Bream uncorked

Leave the bobber at home and catch bream on the bottom


It’s probably safe to say that the majority of fishermen in Louisiana grew up fishing for bream using worms or crickets. It’s also probably safe to say that those worms or crickets were rigged under a bobber.

Aubrey Posey of Covington has been catching bream since he was 6 years old and has recently discovered a different method that he said is quicker and more efficient — he loses the bobber!

“I used to use corks with worms underneath until that day when I accidentally smashed my bobber against a tree while casting, he said. Posey was 11 years old at the time and riding his bike all the way back to his house to get another cork was out of the question, so he continued to fish.

These two big bream are the start of a good stringer.

“I unsnapped my busted cork and decided to make a cast out as far as I could into the pond,” he said. “I started reeling in and felt a few taps. Then I set the hook and reeled up a 6-inch bluegill.”

As Posey continued to fish, he figured out that bream were grouped along a drop-off that went from three feet to about nine feet. The ledge was about 30 feet from the shoreline where he was fishing.

“There’s no way I would have caught those fish using a cork so I’m glad I was forced to fish on the bottom that day,” he said.

Six years later, Posey continues his bobber-less pursuit of bluegill but he’s somewhat perfected his set-up and technique.

Bream busting rig

The 17-year-old senior at Northlake Christian School has a favorite rig for catching bream on the bottom.

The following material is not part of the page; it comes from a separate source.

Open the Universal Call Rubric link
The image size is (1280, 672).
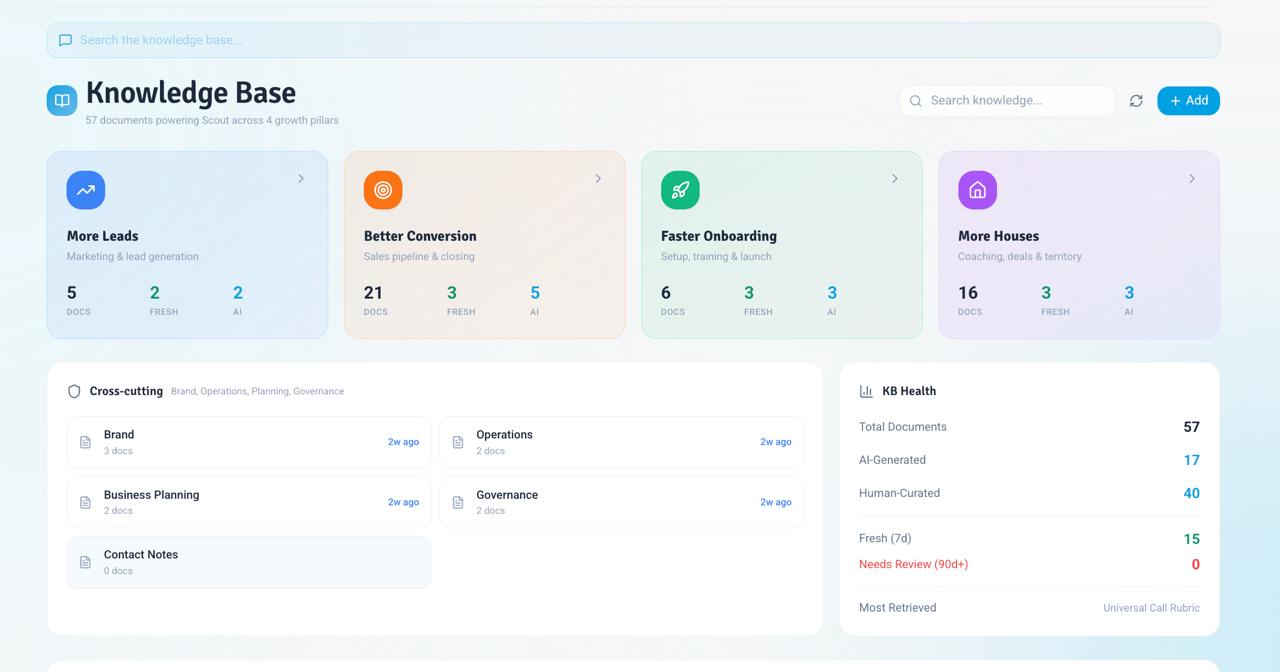(x=1151, y=608)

He uses a Daiwa ultralight 5’ medium-fast rod with 6-pound test. For line, he uses Crappie Max Camo monofilament. He ties a #6 short shank hook onto the end.

“You can use a long shank hook also, I just find that the shorter hooks are easier to hide inside the worm than the ones with the long shaft,” he said.

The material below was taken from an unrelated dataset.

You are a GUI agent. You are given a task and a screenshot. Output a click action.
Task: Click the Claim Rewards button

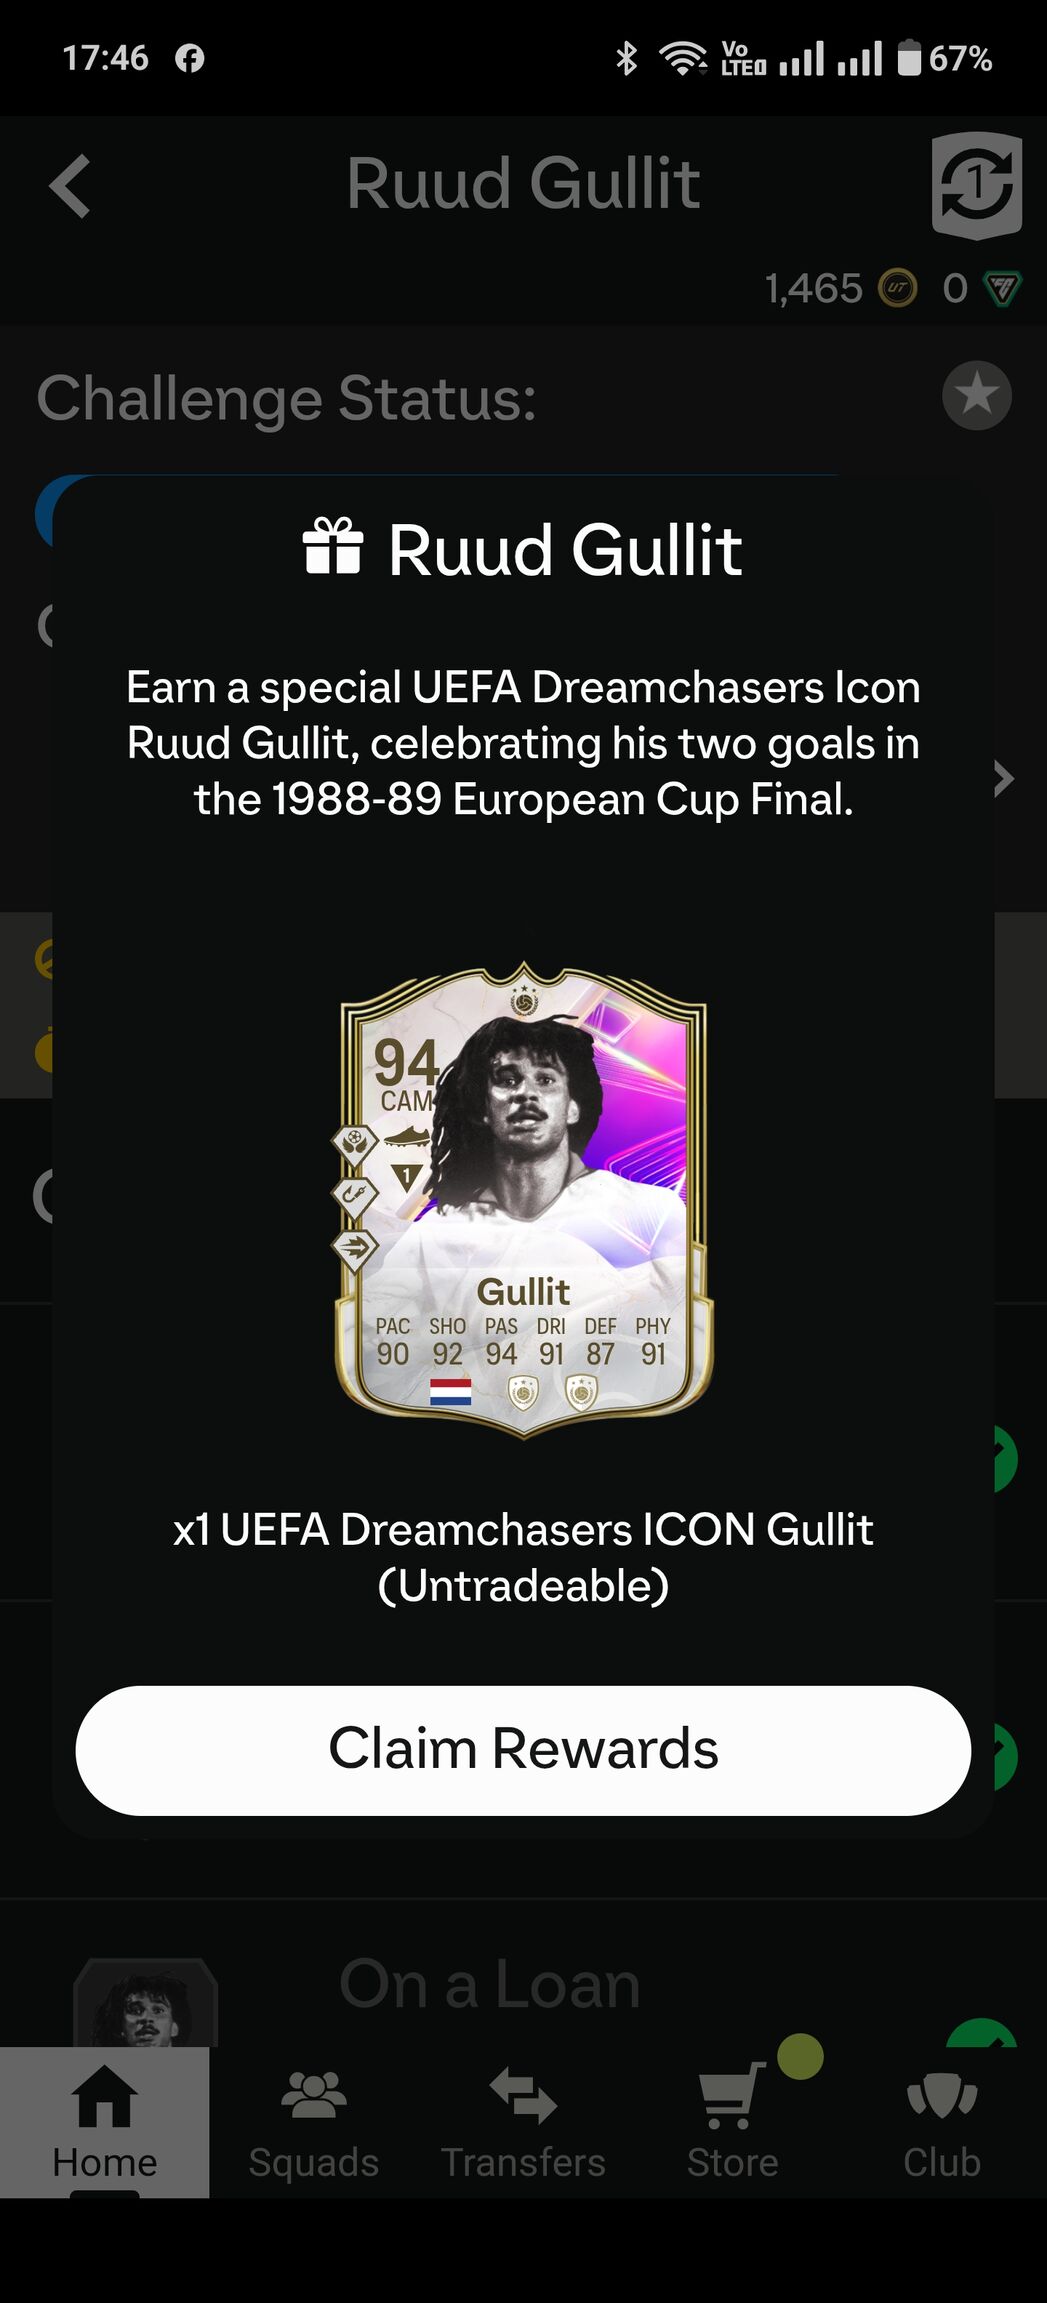tap(523, 1750)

About two feet up from the hook, he pegs a very light bullet weight; usually around 1/8-ounce. This allows the line to be pulled along the bottom without hanging up. It’s much the same concept as a Texas-rig for fishing plastic worms for bass. Posey said split-shots will work, but they get hung up easier than the bullet shaped weights.

Aubrey Posey of Covington didn’t need a cork to bank this bream.

For bait, Posey recommends using the smaller earthworms that he digs up in his backyard instead of the larger nightcrawlers that are bought at stores.

If you do choose to use the bigger worms, cut them into smaller bream-bite size pieces. When trying to locate fish, Posey walks the shoreline and makes casts away from the bank as far as he can throw, reeling the line back slowly. The key word is slowly.

“You can’t reel it too fast or the perch will rip the worm right off the hook,” he said. When he feels a series of taps, he doesn’t stop. He keeps reeling it in until the fish hooks itself.

After he catches a fish, he stays put and can usually catch between 8-15 in that one spot.

“For some reason, they group up better when they are farther out in the deeper water,” he said. “Maybe it’s just their instinct to stick together in deeper water as protection against bigger bass that may want to have them as a snack.”

Interstate options

For quite some time, Posey has been confined to a few neighborhood ponds, but since he’s now driving, he has been able to scope out a few ponds and lakes that have produced stringers of bream this month.

“I counted over 35 different ponds that are along Interstate 12 from Slidell to Denham Springs,” he said. “I just pull up Google Earth and find ones that I haven’t fished, then figure out how I’m going to get to it.”

These ponds that Posey refers to came about when the stretch of interstate was constructed in the 60s; crews needed soil to build up the land for the roadway to be built on top of. As a result, there are numerous ponds that line the interstate. Posey said there’s usually a service road right off of the interstate where you can access these ponds with ease. Of course, he tries to find ponds that aren’t overgrown, but said sometimes even that doesn’t keep him from fishing it.

“I have a kayak that I can throw in that lets me fish ponds with a lot of brush,” he said.

As in all cases, make sure that if the ponds you are fishing are on private property that you get permission to fish them. If there is any question about it, it’s always better to ask.

C’mere bream! Aubrey Posey fights a big one to the bank at a local pond.

Likes the heat

While most fishermen target the shallows during the spawn, Posey waits for the heat of summer to kick in until he starts fishing for bream.

“When the temperatures reach the 90s routinely, I’ll start hitting them deep,” he said. The fish can also be caught in the deep before the spawn when they are staging in March. One concern fishermen have about fishing on the bottom is the amount of snags due to hooking submerged trees or brush.

Posey said he’s never had any problems with snags.

“I think when they dug these ponds they just bulldozed everything clean because I rarely feel anything on the bottom when I’m reeling in,” he said.

As we enter the heat of summer here in Louisiana, the bream bite will be strong and should remain so through August. Posey recommends his method of fishing in deep water, on the bottom, to catch bigger bream. He even extends a challenge to bass fisherman.

“I’m a bass fisherman at heart but will trade in my bait caster for my ultralight any day for this action,” he said.